Based on this, the CEO said the group is starting to “monitor the market proactively for further ‘right-fit’ acquisitions” for the Advanced Solutions divisions where the acquired entities were rolled into.
These could be tuck-in or “bolt-on” buys that would “bring a customer base where the group can capitalise on its proven cross-sell capability,” Quartermaine added.
In the year, the Advanced Solutions division pushed up revenues to £77.9m, up 24 per cent including the two acquisitions (up ten per cent on a pro-forma basis).
Growth in the second half of the year was comparatively slower due to “wider economic events and strategic review resulting in new business suspensions from two larger customers”.
Big wins for the AS unit included a wide-scale networking contract with the London Internet Exchange and a WAN and hosted voice migration for Homeserve.
Managed services dipped as Alternative exited “low margin pure hosting and colocation revenue” in pursuit of more profitable deals. All other areas including online desktop, maintenance, connectivity, hardware/ software reselling and professional services were up.
In the Mobile Telephony Services division, revenues as reported came in flat versus the prior fiscal at £40.4m as nine per cent growth in subscribers was offset by lower margin punters that were shown the door “where the group was not willing to support lower margins”.

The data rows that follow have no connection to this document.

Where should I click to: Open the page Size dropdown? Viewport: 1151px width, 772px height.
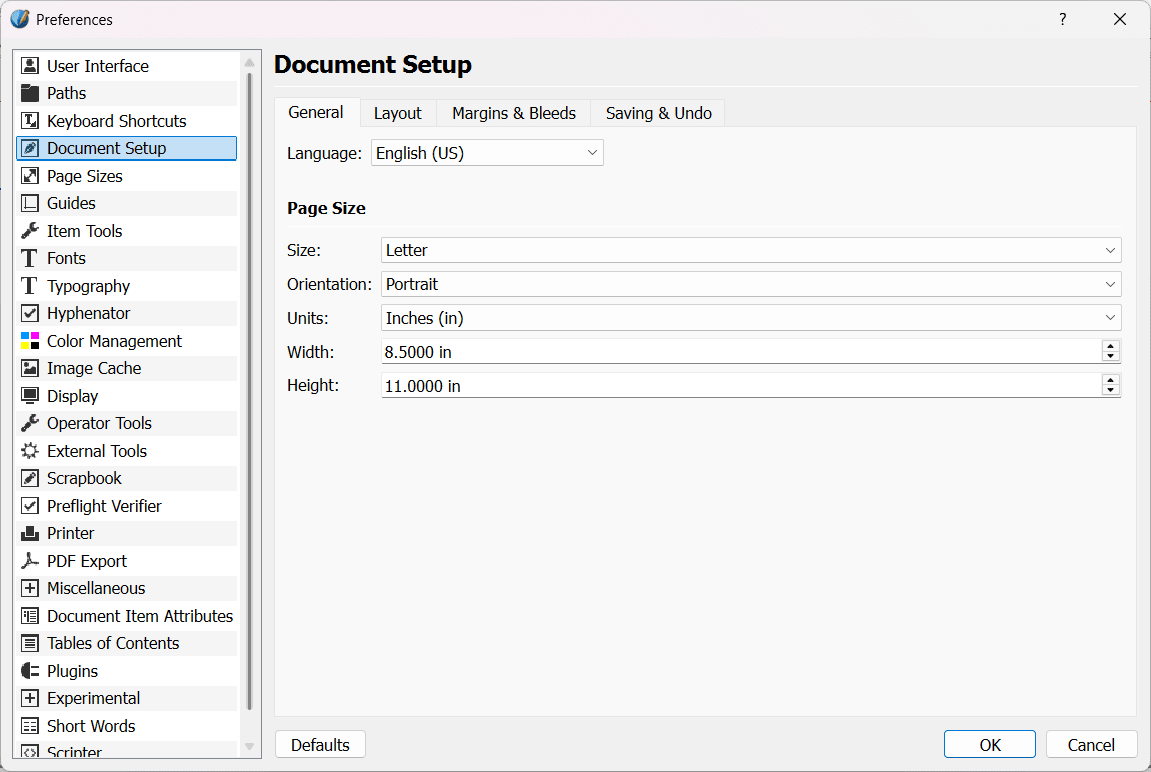click(x=751, y=250)
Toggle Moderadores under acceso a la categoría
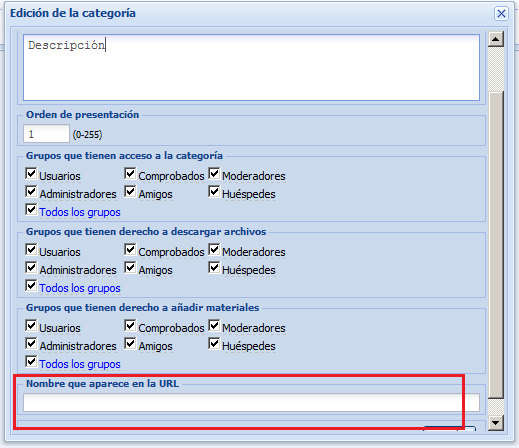This screenshot has width=519, height=448. (214, 173)
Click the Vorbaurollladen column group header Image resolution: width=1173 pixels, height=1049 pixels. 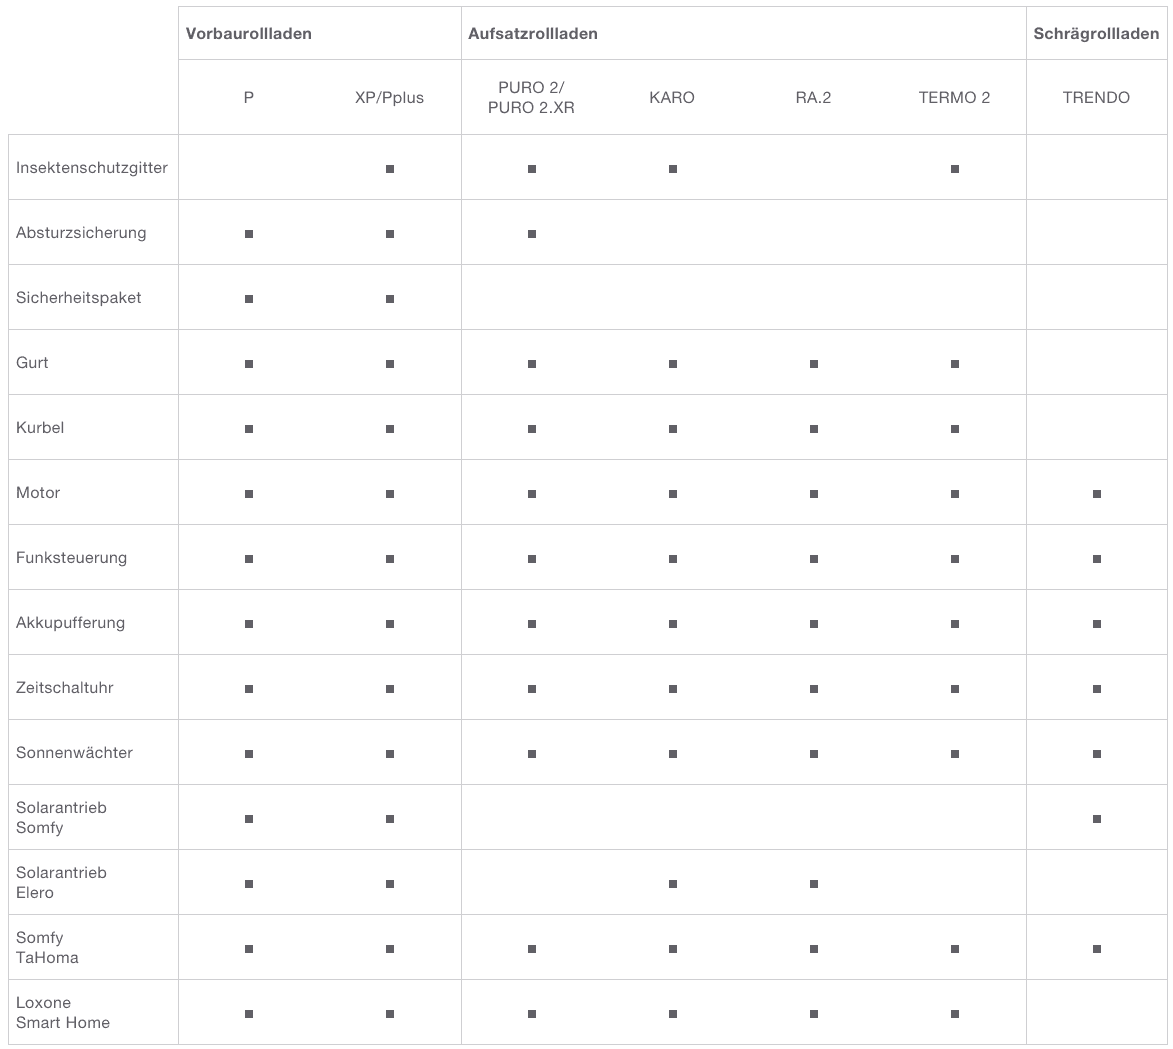248,34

As expected, the Fixed Voice Telephony unit filed a decline in sales, down nine per cent to £28.5m, with customer churn and a reduction in call volumes to mobile, regulatory price reductions and the continuing move to email and mobile blamed.
Operating costs for the twelve months edged up to £45.6m from £43.7m, leaving an operating profit of £15.1m, up 30.8 per cent. This was flattered by a £3.2m benefit from exiting a property.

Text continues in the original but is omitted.